この場合は、基本的にはコンクリート造なわけで、鉄骨のフレームの外側に、型枠を組み鉄筋を配筋してからコンクリートを打設します。中心に鉄骨を置いた状態で、鉄筋を配筋するというのは、とても手間がかかる作業です。
このSRC造と比べると、CFT造は基本的に鉄骨造の柱の中にコンクリートを充填するので、配筋工事も型枠工事も必要ありません。コンクリート工事の面倒な部分を大幅に削減できます。

僕は、前職で大学の校舎の建物を設計した際に、このCFT造の建物を設計し、工事監理業務に臨んだことがあります。ですので、CFT造の際に設計がどの様になっており、それを具体的に工事現場ではどの様にして処理しているかを知っています。
これは、RC造ともSRC造ともS造とも異なる、とても独特な工法です。しかし、どちらかというとS造に近いものです。S造の柱を鋼管(Tube)にして、その中にコンクリートを充填(fill)する。そうすることで、S造の欠点を補完するというのが基本的な考え方です。

台湾のSC造

さて、台湾のSC造です。

僕は台湾で、ある住宅設計の打ち合わせで、初めてこのSC造の提案を受けました。これは、高層住宅の案件が、その高さが高すぎて普通のコンクリート構造では剛性が足りないため、SC造を採用するという話でした。
僕は、日本ではこのSC造という構造形式のことを聞いたことがなかったので、それはどういう構造なのか建築師に聞いてみました。そうしたところ、これは、"Steel Concrete"の略称であるとのことでした。鉄骨の鋼管の中にコンクリートを流し込む工法と説明を受けました。
それを聞いて、僕はこれは日本でいうところのCFT造と同じ工法であると理解しました。鉄骨柱の中にコンクリートを充填するのだから、日本のCFTと同じことだと考えたのです。
いったんはその様に理解したのですが、ディテールを詳細に見てみると、日本の考え方とは少なからず異なっていることが分かってきました。

実際に建てられたSC造の建物

コンサルタントの仕事の一環として、台湾の倉庫の建物を視察に行ったことがあります。
日本では、倉庫の建物は鉄骨造で建てられていることが多いと思います。柱間のスパンを大きくとること、そして建物の階高が高くなる建物のため、また工期の短縮も図れるため、鉄骨で計画することのメリットが大きいからです。台湾での倉庫の建物を見る際に頭の中では、この様な建築の知識はありました。しかし、そこで見た倉庫の建物は、日本の鉄骨造ではなく、上に説明したSC造の建物でした。

実際の建物の様子を見たところ、柱スパンを大きくとる、階高が高いというのは日本の倉庫と同じでした。空間のイメージは日本と変わりません。
しかし、明らかに違った部分があります。それは、壁です。壁がRC造になっているのです。これは、どういうことだろうとあちらこちらを見て回りましたが、全てというわけではありませんが、多くの主要な壁面がRCになっていました。
......
=== 課題一覧 ===
1. 抽出テキストのうち、「このSRC造と比べると、CF」を含む語句で始まり「いることが分かってきました。」で終わる部分を、一字も変えずにそのまま繰り返してください。
2. 抽出テキストにある一文「鉄骨の鋼管の中にコンクリートを流し込む工法と説明を受けました。」を英語に訳してください。

=== 提供資料 ===
......
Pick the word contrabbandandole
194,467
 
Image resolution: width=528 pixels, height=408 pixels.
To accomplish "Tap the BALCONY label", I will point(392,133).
......
=== 各課題の解答 ===
1.
このSRC造と比べると、CFT造は基本的に鉄骨造の柱の中にコンクリートを充填するので、配筋工事も型枠工事も必要ありません。コンクリート工事の面倒な部分を大幅に削減できます。

僕は、前職で大学の校舎の建物を設計した際に、このCFT造の建物を設計し、工事監理業務に臨んだことがあります。ですので、CFT造の際に設計がどの様になっており、それを具体的に工事現場ではどの様にして処理しているかを知っています。
これは、RC造ともSRC造ともS造とも異なる、とても独特な工法です。しかし、どちらかというとS造に近いものです。S造の柱を鋼管(Tube)にして、その中にコンクリートを充填(fill)する。そうすることで、S造の欠点を補完するというのが基本的な考え方です。

台湾のSC造

さて、台湾のSC造です。

僕は台湾で、ある住宅設計の打ち合わせで、初めてこのSC造の提案を受けました。これは、高層住宅の案件が、その高さが高すぎて普通のコンクリート構造では剛性が足りないため、SC造を採用するという話でした。
僕は、日本ではこのSC造という構造形式のことを聞いたことがなかったので、それはどういう構造なのか建築師に聞いてみました。そうしたところ、これは、"Steel Concrete"の略称であるとのことでした。鉄骨の鋼管の中にコンクリートを流し込む工法と説明を受けました。
それを聞いて、僕はこれは日本でいうところのCFT造と同じ工法であると理解しました。鉄骨柱の中にコンクリートを充填するのだから、日本のCFTと同じことだと考えたのです。
いったんはその様に理解したのですが、ディテールを詳細に見てみると、日本の考え方とは少なからず異なっていることが分かってきました。

2. I was told that it was a construction method in which concrete is poured into steel tubes.